Meine Challenge hat das Thema: "Roter Blitz". Es ist ein aktuelles, hochpolitisches und ein sehr persönliches Thema für mich.
Ihr fragt Euch vielleicht: Was ist da los in Polen? Was passiert da gerade? Ich werde versuchen, Euch ein paar Antworten zu liefern. Vielleicht auch Antworten, die Ihr in deutschen Medien sonst nicht finden könnt. Doch womit soll ich anfangen? Am Anfang vielleicht noch chronologisch: Die ersten Motive zeigen den Weg von meiner Wohnung zu den Protestorten.
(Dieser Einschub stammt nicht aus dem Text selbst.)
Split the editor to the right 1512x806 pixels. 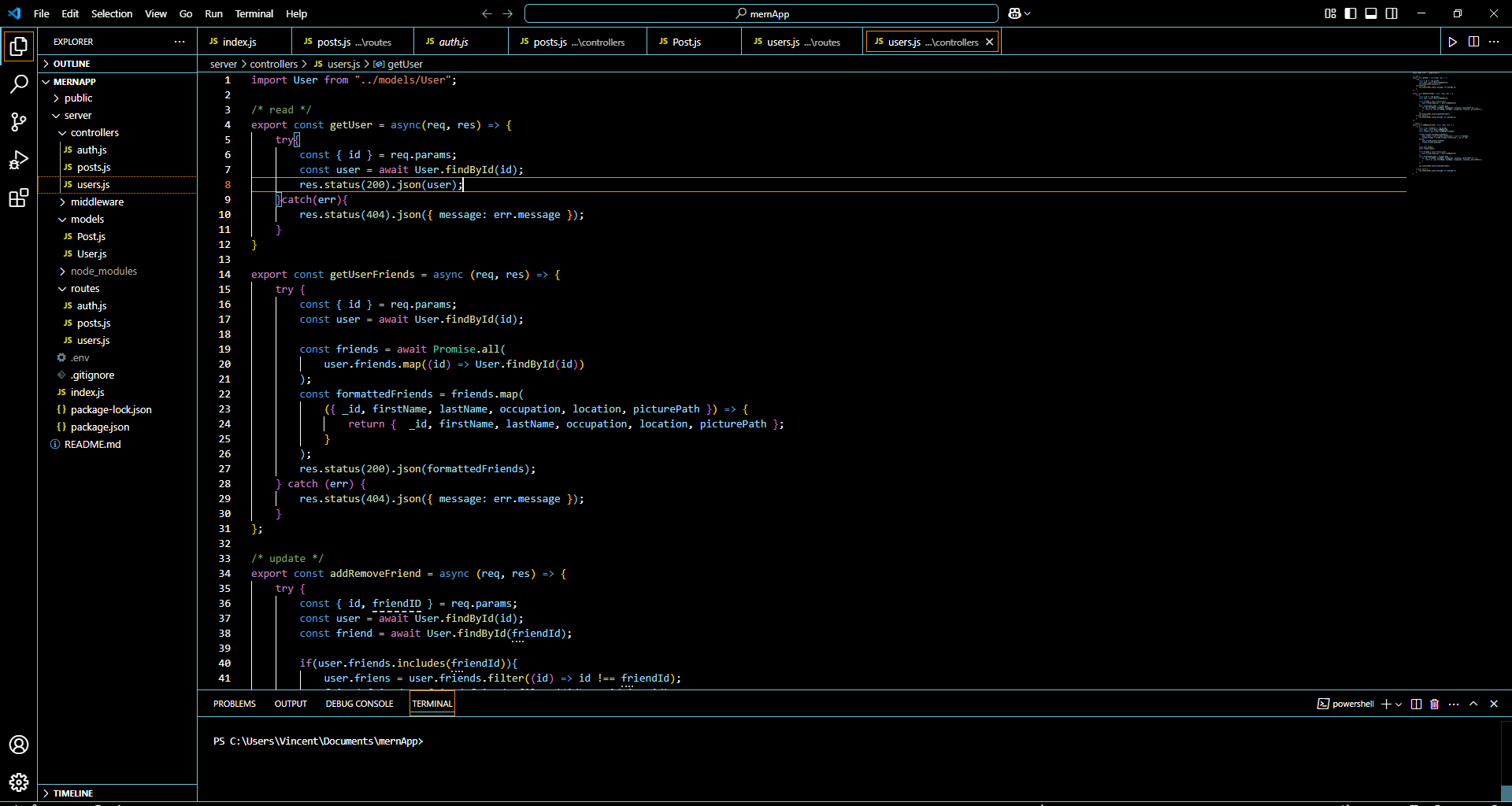click(x=1473, y=42)
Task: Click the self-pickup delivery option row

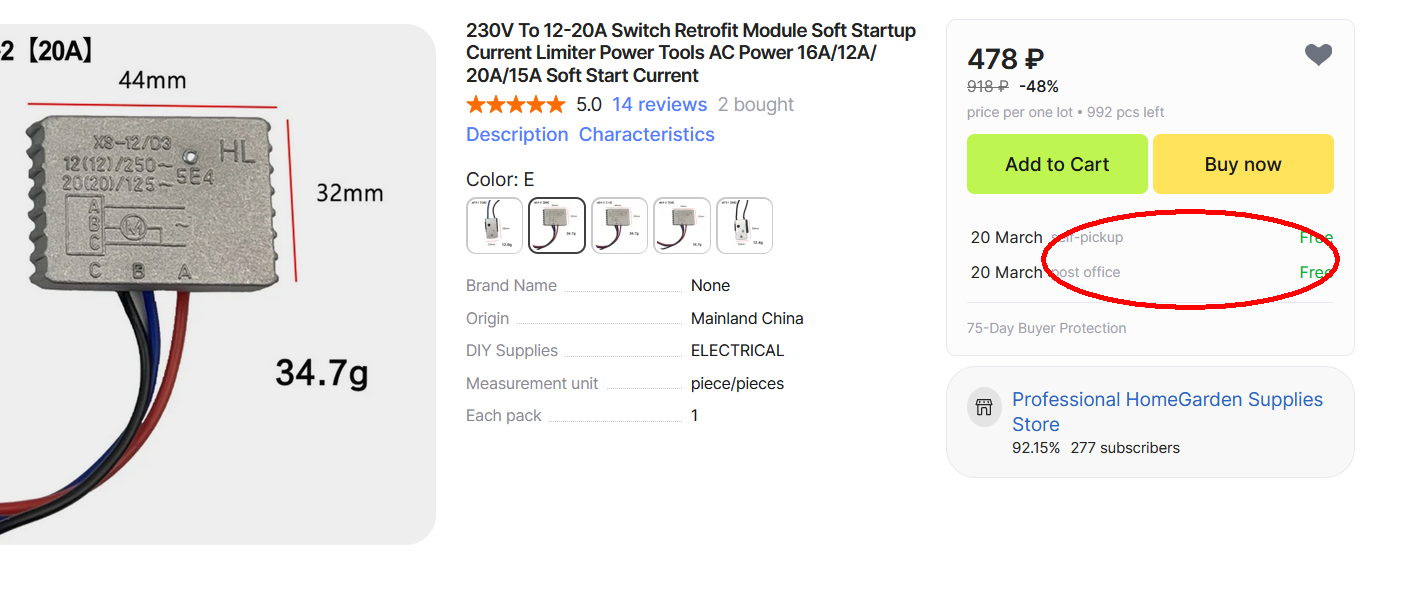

Die meisten meiner folgenden Fotos haben rein dokumentarischen Wert. Mein Respekt vor politischen Fotografen, die solche Demos zeigen, ist enorm gestiegen. Es gibt aber ein paar Ausnahmen, wo ich auch auf Ästhetik geachtet habe. Die #1 ist so ein Fall (okay, das Plakatraster ist jetzt auch nicht so toll). Das Poster des Frauenstreiks klebt über dem Plakat für eine Fotoausstellung zu Sibirien, die ich mir übrigens anschauen werde, sofern das noch möglich sein wird.
#1
Den Weg zur #2 habe ich ganz bewusst gewählt. Es soll um einie der häufigsten Fragen gehen, die ich als Stadtführer in den letzten Jahren gestellt bekommen haben: „Warum wählen die Polen diese Partei?“ Die deutschen Medien scheinen die Antworten auf diese Frage anscheinend nur unzureichend zu liefern. Was sehen wir an diesem Ort, den ich häufiger auch bei Führungen zeige? Zu sehen ist der Kopf einer Frau, daneben steht: „Wer hat Jula Brzeska umgebracht?“ Dieses Schablonengraffiti ist in ganz Polen zu sehen. Jolanta Brzeska war eine Aktivistin, die sich um Menschen gekümmert hat, die infolge der sogenannten wilden Reprivatisierungen von einem Tag auf den anderen auf die Straße gesetzt worden sind, darunter auch alte Leute. Jula musste ihr Engagement mit ihrem Leben bezahlen, am 1. März 2011 wurde sie in einem Wald verbrannt, die Täter wurden nie gefasst. Ich kenne Aktivisten aus ihrem Umfeld, die für die aktuelle Regierung gestimmt haben, da das Umfeld der Nutznießer der wilden Reprivatisierungen sich mit dem Umfeld der Vorgängerregierung überschneidet. Doch das ist nicht alles: Noch vor 5 Jahren habe ich gesagt, dass der Alltag des Ottonormalpolen fünfmal schwerer zu meistern ist als der des Ottonormaldeutschen, Arbeitszeiten von 80 Stunden pro Woche mit Zweit- und Drittjob waren und sind keine Seltenheit. Doch es ist besser geworden: Inzwischen erzähle ich meinen Gruppen, dass der Alltag des Ottonormalpolen zwei- bis dreimal schwerer zu meistern ist als der des Ottonormaldeutschen. Die PiS-Regierung hat das umgesetzt, was ich schon vor Jahren gefordert habe: eine Sozialpolitik, etwa mit Kindergeld oder höheren Renten. Und von dieser Sozialpolitik profitieren Arme, Alte und in ländlichen Gebieten Wohnende, kurz: die Wählerschaft der PiS.
#2
Mit der #3 kommen wir zu einer weiteren gesellschaftlichen Institution, der Katholischen Kirche. Zu sehen ist hier ein Wortspiel: „Złodzieje“ bedeutet „Diebe“, „Zło dzieje się” bedeutet „Böses geschieht“. Wir sehen hier an der Mauer der Fronleichnamskirche Kirchenkritik, die ich verstehe, bei der der Pfarrer hinter den Mauern aber nicht versteht, dass er damit gemeint ist. Ich möchte 2 Zitate angeben, das erste von einem deutschen Pfarrer auf Pilgerreise in Polen, das zweite von einem Krakauer Dominikanermönch:
1. „Die Katholische Kirche in Polen widert mich an.“
2. „Die [polnische Katholische] Kirche ist krank. Sie muss vollständig zerstört werden, nur so wird es möglich sein, dass sie wieder gesundet.“
Papst Franziskus soll übrigens ähnlicher Meinung sein.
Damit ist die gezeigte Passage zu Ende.